### [YOUR ASSIGNMENT]
Word for word, write the records out again, but omit each picture.
** Opening ENTRIES SHOWN block **
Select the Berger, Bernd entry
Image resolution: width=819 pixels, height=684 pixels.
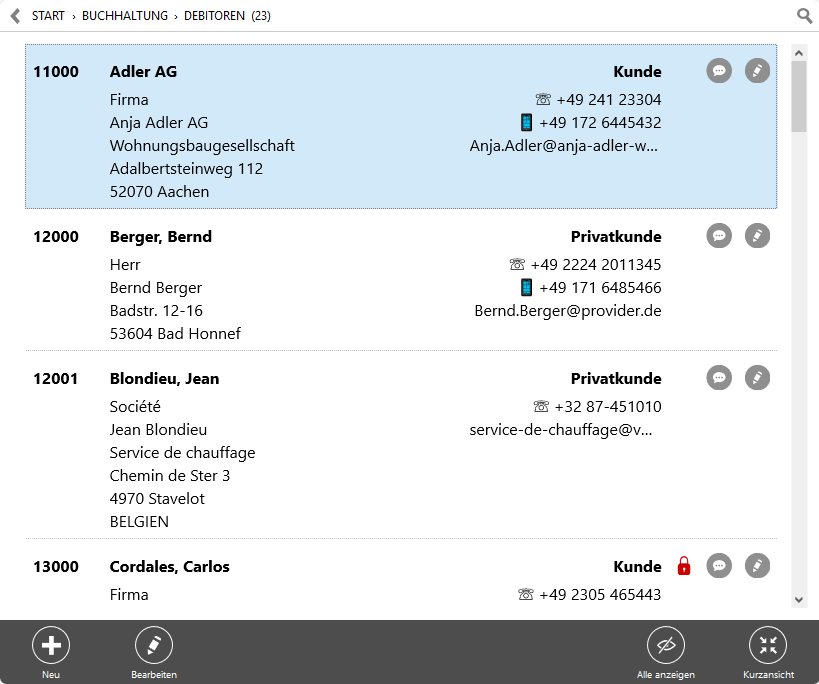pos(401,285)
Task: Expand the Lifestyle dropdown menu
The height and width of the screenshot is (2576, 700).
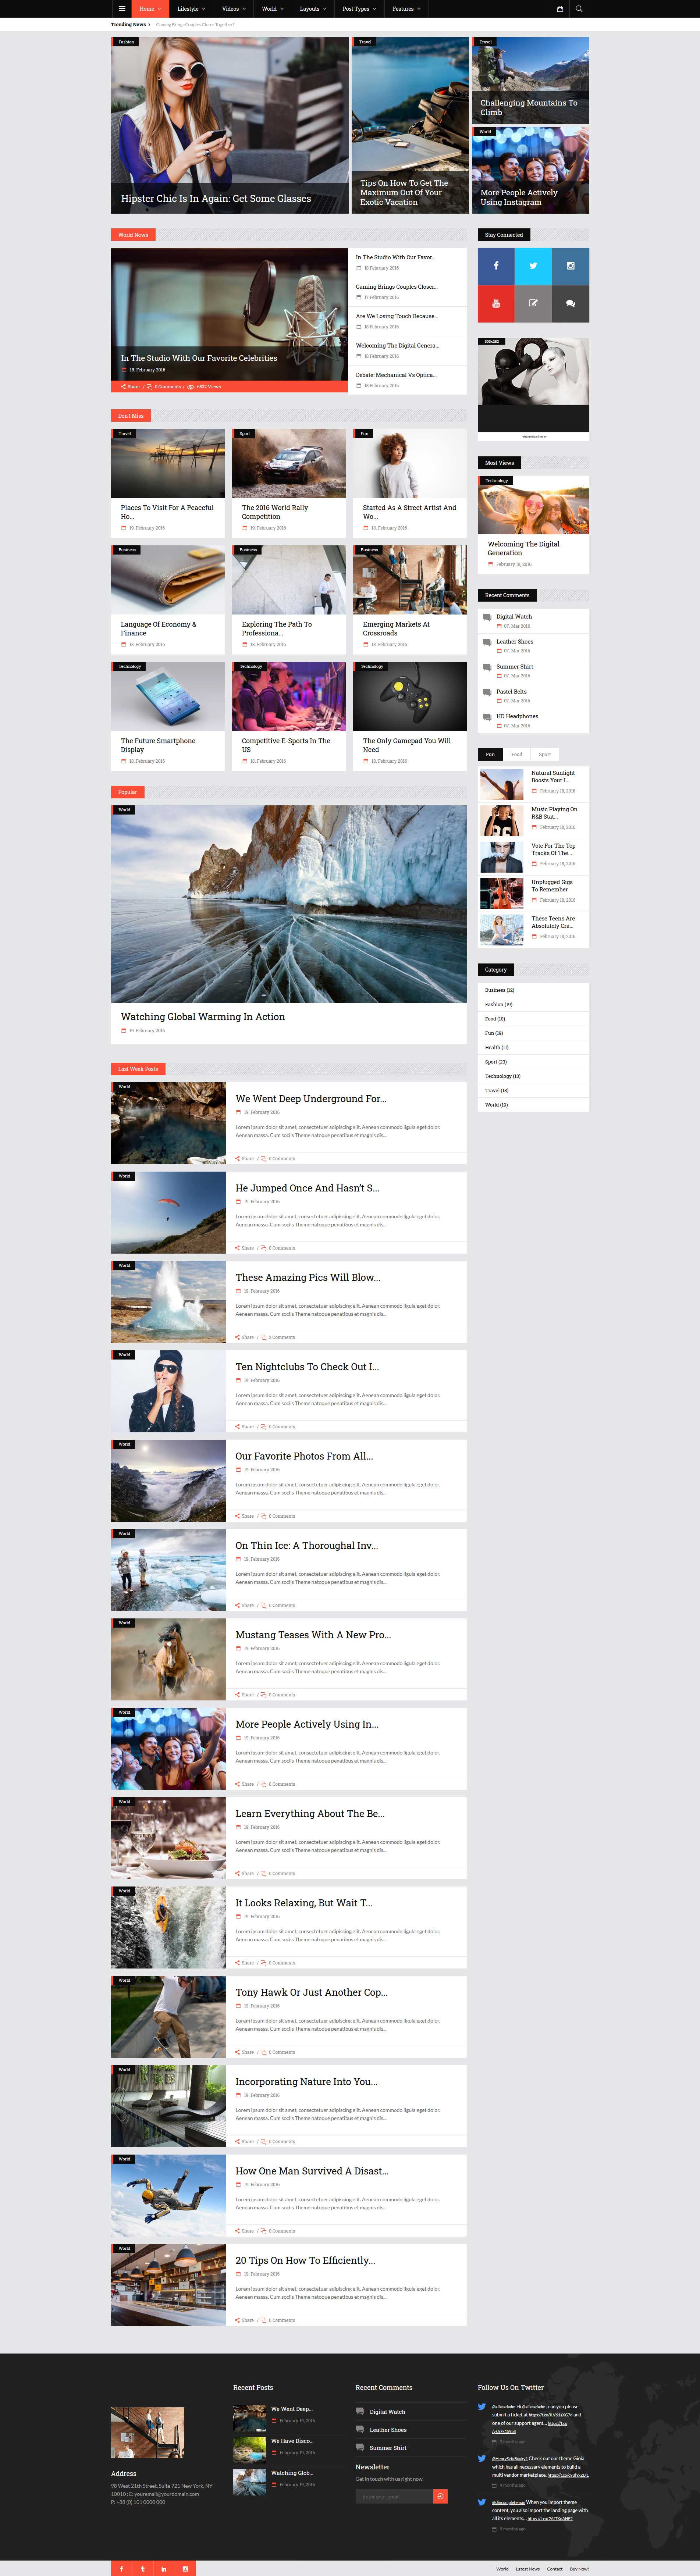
** Closing ENTRIES SHOWN block **
### [TASK RESULT]
Select the Berger, Bernd entry
Image resolution: width=819 pixels, height=684 pixels.
pos(401,285)
Task: Expand the Lifestyle dropdown menu
The height and width of the screenshot is (2576, 700).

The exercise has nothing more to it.